The test site provided “the optimal environment to demonstrate a standards-compliant interoperability, as well as end-to-end testing with the 5G network using the O-RAN alliance 7.2x split,” Doug Thornton, Technical Director for the RavenStar program, says, “We just accomplished something that no one has ever done.” 

The digitally steered radio unit supports multiple protocols simultaneously from a single array, including 4G and 5G. The compact-size (less than one cubic foot) RavenStar, according to Battelle, is the first radio unit to cover 600 MHz to 7 GHz with a single aperture. 
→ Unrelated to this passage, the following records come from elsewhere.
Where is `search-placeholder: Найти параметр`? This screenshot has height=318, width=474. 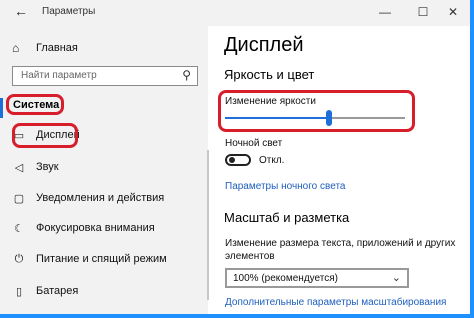 search-placeholder: Найти параметр is located at coordinates (59, 76).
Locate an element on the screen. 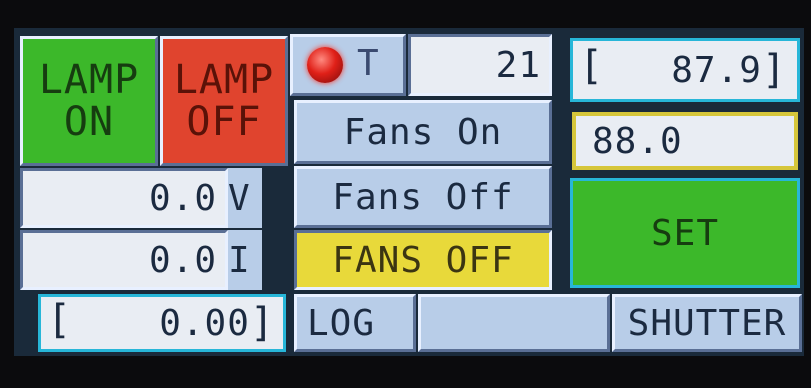  log-button: LOG is located at coordinates (355, 323).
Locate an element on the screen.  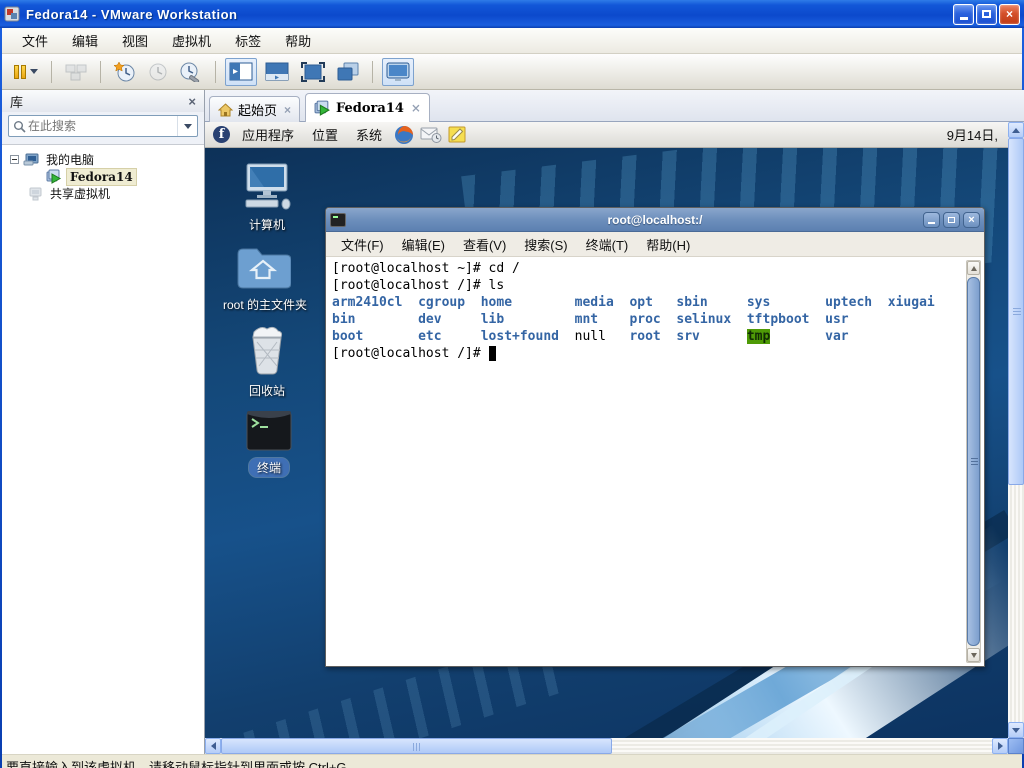
applications-menu: 应用程序 is located at coordinates (268, 134).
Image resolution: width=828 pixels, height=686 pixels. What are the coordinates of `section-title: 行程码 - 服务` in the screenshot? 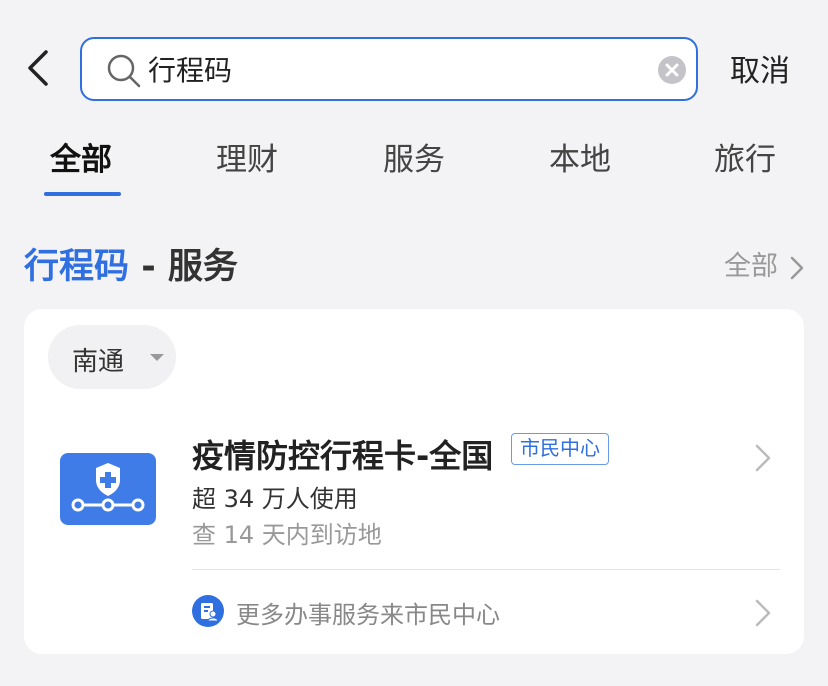 It's located at (131, 264).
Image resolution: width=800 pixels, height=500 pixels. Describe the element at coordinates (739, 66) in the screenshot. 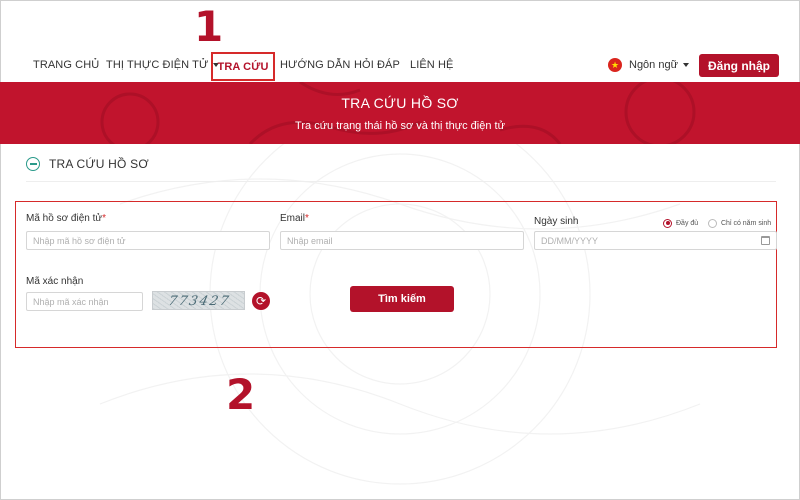

I see `login-button: Đăng nhập` at that location.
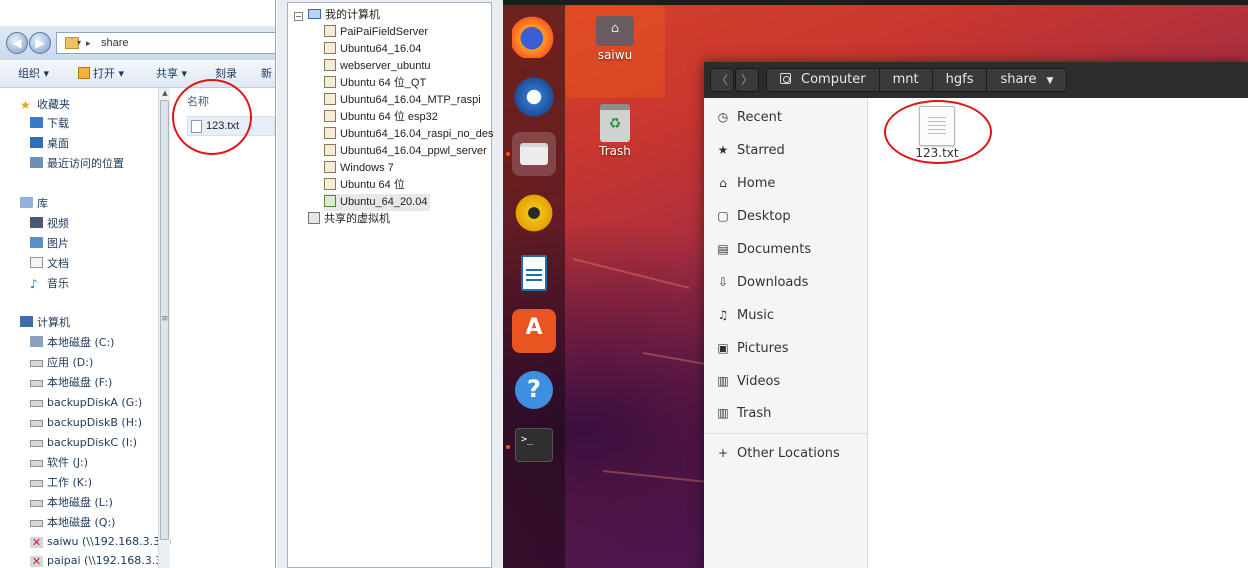 The height and width of the screenshot is (568, 1248). What do you see at coordinates (34, 204) in the screenshot?
I see `nav-libraries: 库` at bounding box center [34, 204].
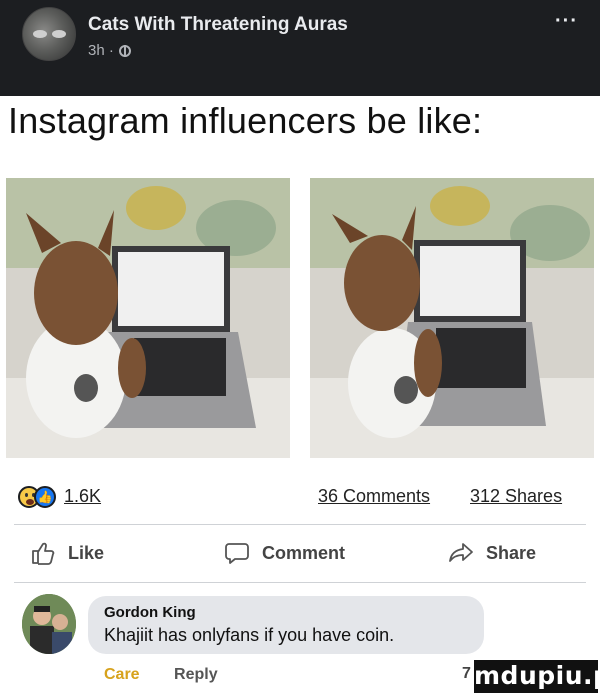 This screenshot has width=600, height=694. What do you see at coordinates (246, 120) in the screenshot?
I see `post-caption: Instagram influencers be like:` at bounding box center [246, 120].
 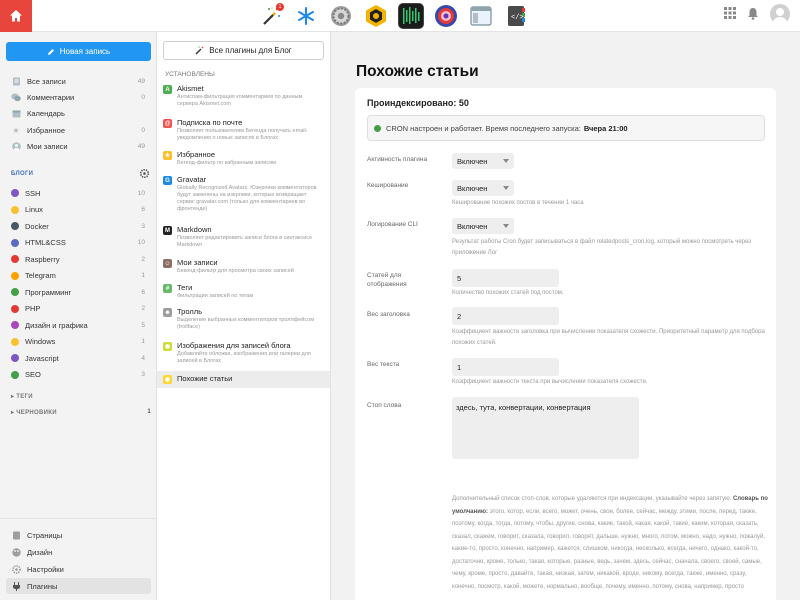 What do you see at coordinates (143, 342) in the screenshot?
I see `sidebar-item-count: 1` at bounding box center [143, 342].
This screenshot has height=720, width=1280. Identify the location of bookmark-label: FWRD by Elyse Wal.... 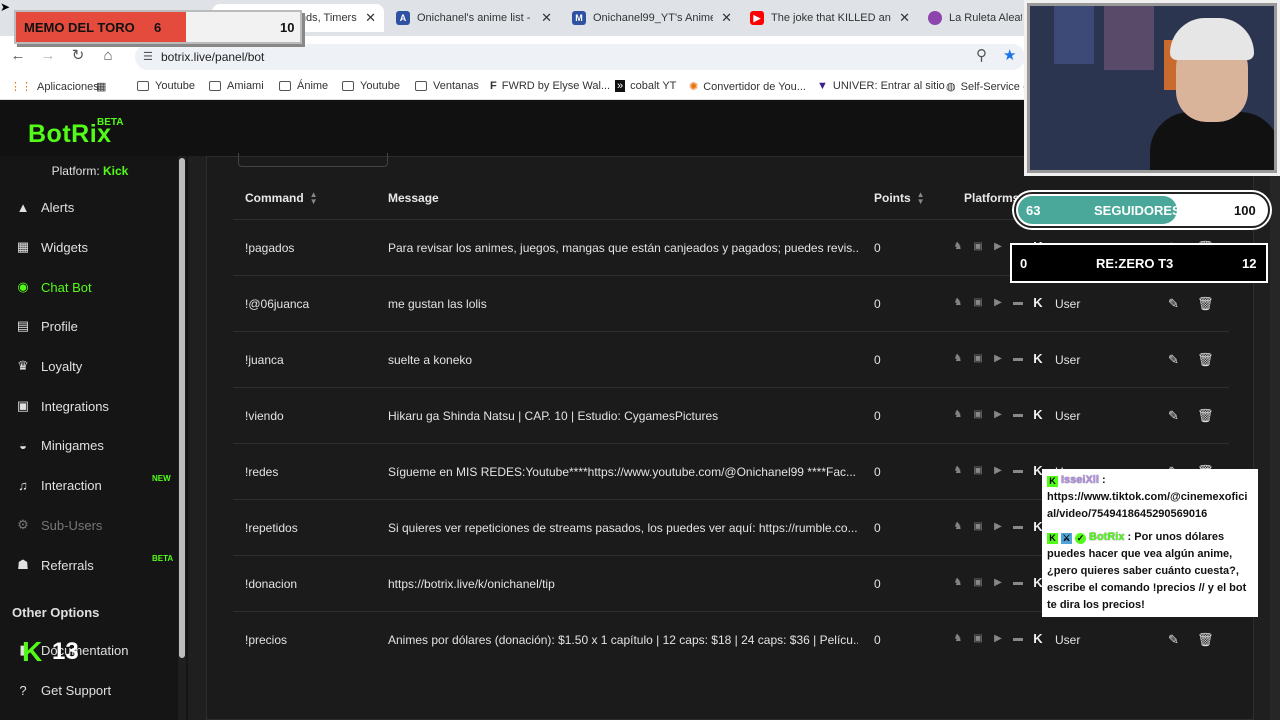
(556, 86).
Some benefits of RavenStar, according to the company, include:

  • “Reducing costs for the industry
  • Replacing multiple boxes on towers
  • Making shared sites viable in small cells, stadiums, urban environments, and rural areas
  • Providing coverage over large land areas 
  • Streamlining installation timelines”

“This decade-long, internally funded system will provide owners of spectrum the ability to operate simultaneously in any bands they may own while making those bands capable of carrying four times as much data,” said Matt Vaughan, President of Battelle’s Applied Science and Technology business. “Battelle RavenStar will allow network operators to future-proof their capital expenditures as their spectrum ownership changes and allow a fast and seamless transition to different standards.”